BIG DAYS 2011 - Parallel Programming

28 March 2011 - .NET

At the BIG>DAYS 2011, the largest roadshow of Microsoft in Austria with approx. 1,700 visitors, I do a session about parallel programming together with Andreas Schabus. In the session we start with the basics of parallel programming in .NET 4 and C# 4. Based on that we discuss the importance of parallel programming in Windows Azure and do demos for scaling out compute tasks into the cloud as well as a demo for parallel querying using the concept of horizontal sharding in the SQL Azure database layer.

If you are interested in the slides, here they are (unfortunately only available in German; however, samples are international by nature).

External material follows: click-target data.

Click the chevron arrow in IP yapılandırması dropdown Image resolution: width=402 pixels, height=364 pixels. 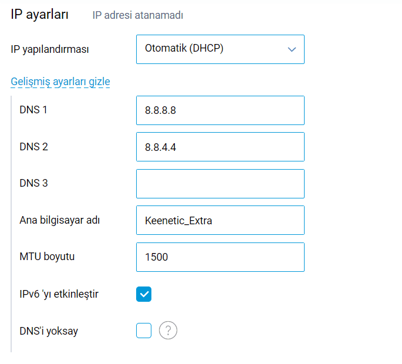pyautogui.click(x=292, y=49)
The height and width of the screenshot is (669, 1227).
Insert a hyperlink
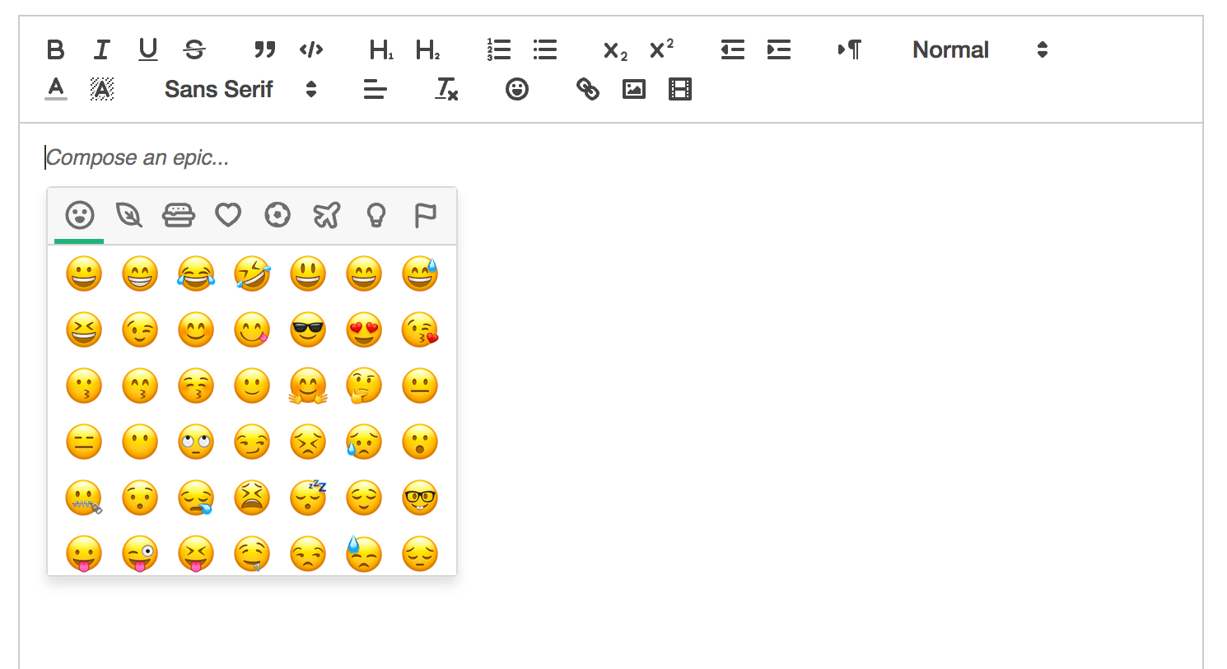(x=587, y=88)
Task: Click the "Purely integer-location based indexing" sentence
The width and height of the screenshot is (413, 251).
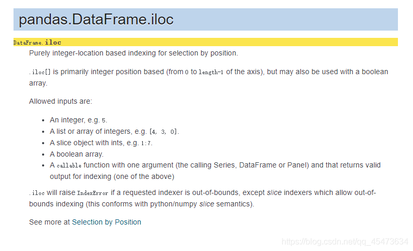Action: click(x=134, y=53)
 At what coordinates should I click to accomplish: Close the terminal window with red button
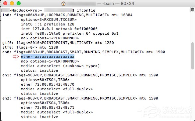(x=5, y=3)
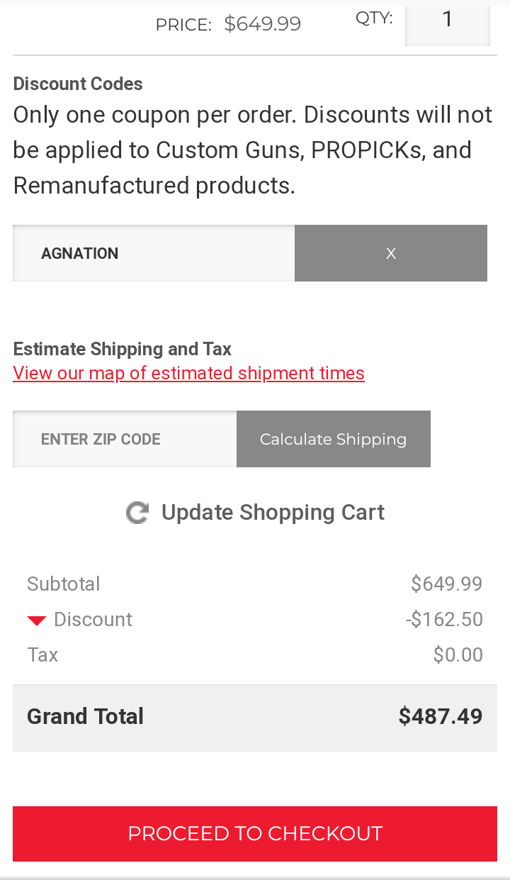The width and height of the screenshot is (510, 880).
Task: Click the Tax amount $0.00
Action: click(458, 655)
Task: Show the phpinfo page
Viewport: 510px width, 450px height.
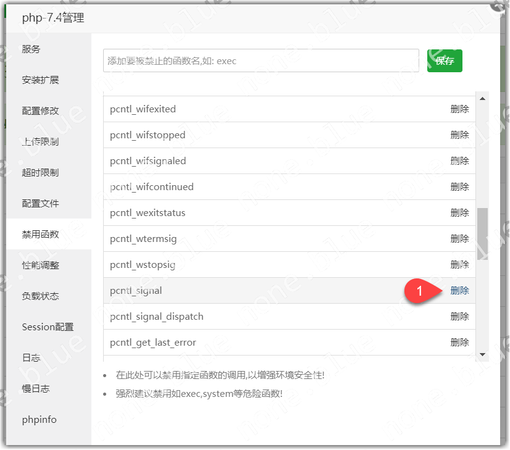Action: 39,419
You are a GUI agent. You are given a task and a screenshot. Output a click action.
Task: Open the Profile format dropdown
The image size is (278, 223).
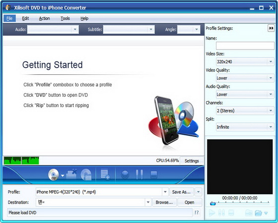pos(165,192)
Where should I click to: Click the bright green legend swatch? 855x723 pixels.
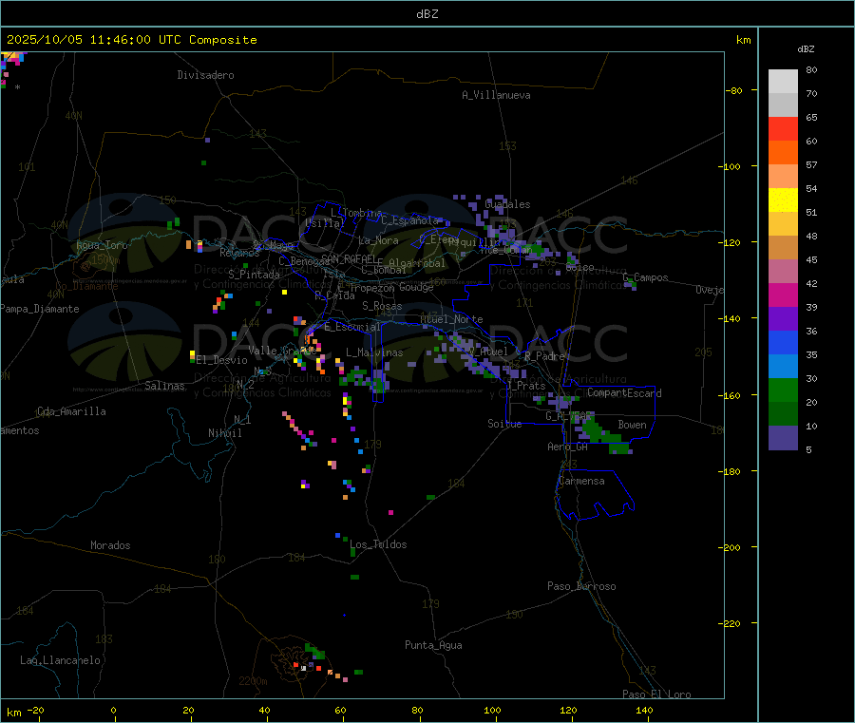[x=783, y=390]
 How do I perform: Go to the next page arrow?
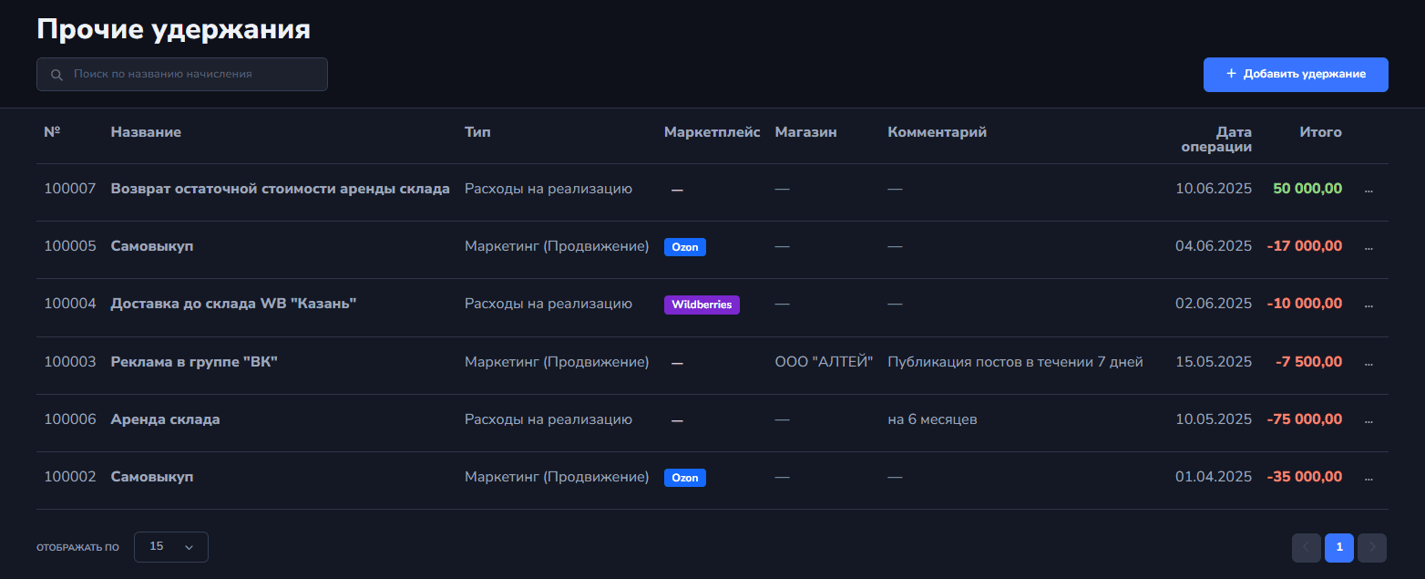[1371, 547]
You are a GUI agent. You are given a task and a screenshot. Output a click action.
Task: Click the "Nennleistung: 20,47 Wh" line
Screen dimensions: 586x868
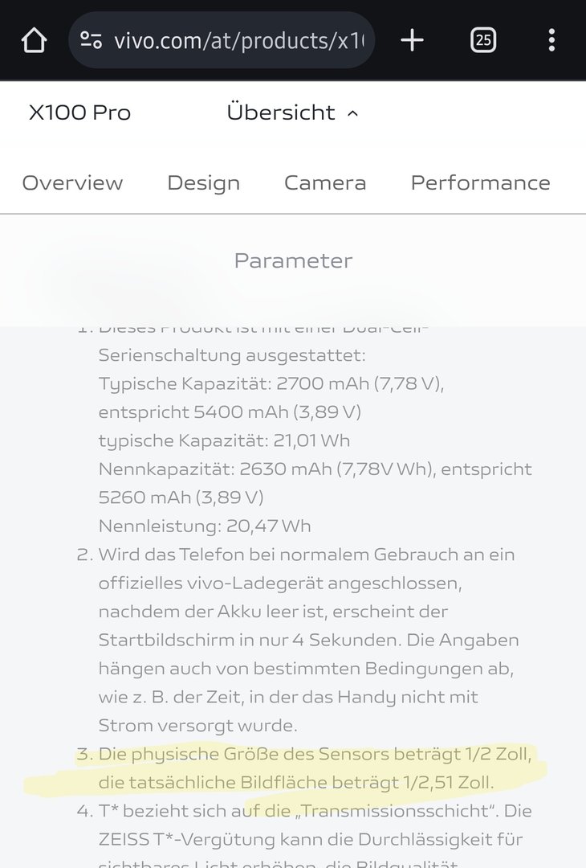(205, 526)
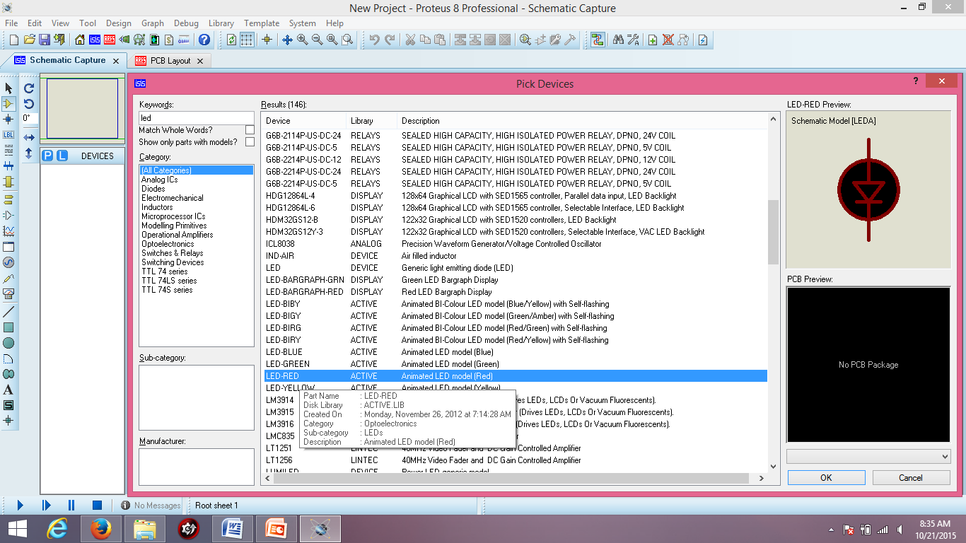Enable Match Whole Words option
Viewport: 966px width, 543px height.
249,130
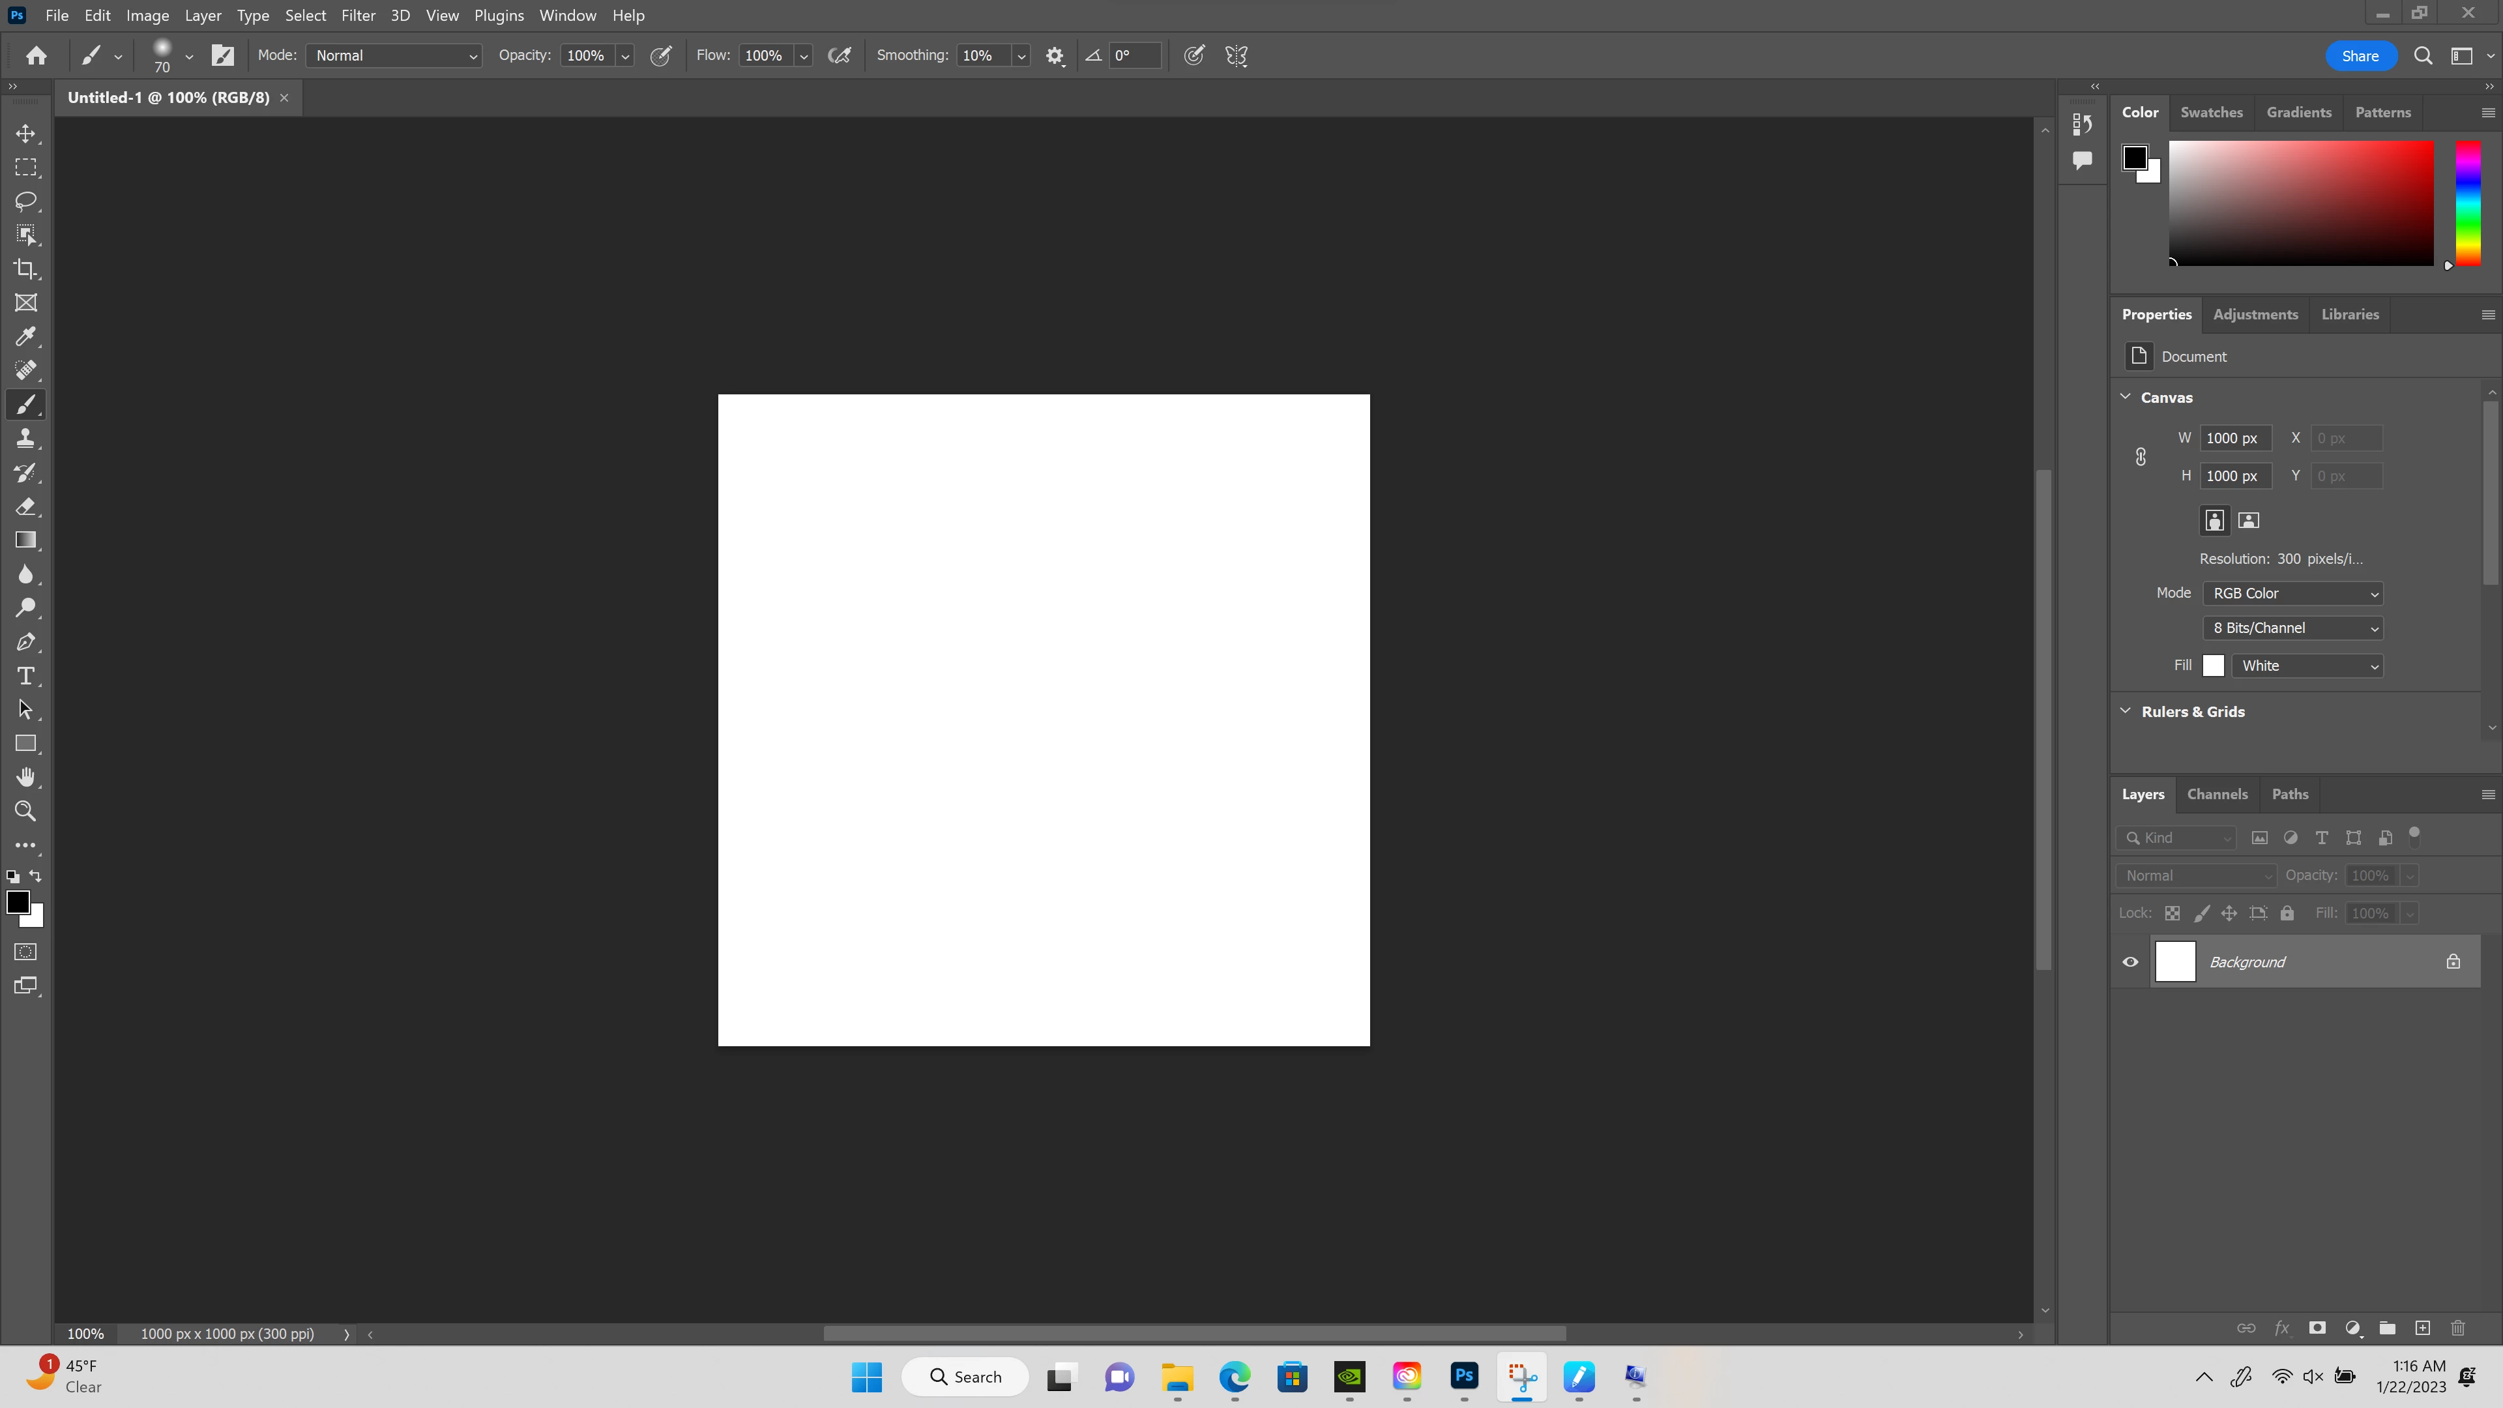Select the Crop tool
2503x1408 pixels.
click(25, 269)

Today I found the time to record the introductory demo of the talk (my cat forced me to keep sitting in front of my computer by laying down on my lap so I had some minutes of "spare" time). If you are interested here is the video of the demo. If you are wondering what's the difference between tasks and threads in .NET 4 or you just want to get into parallel programming it could help.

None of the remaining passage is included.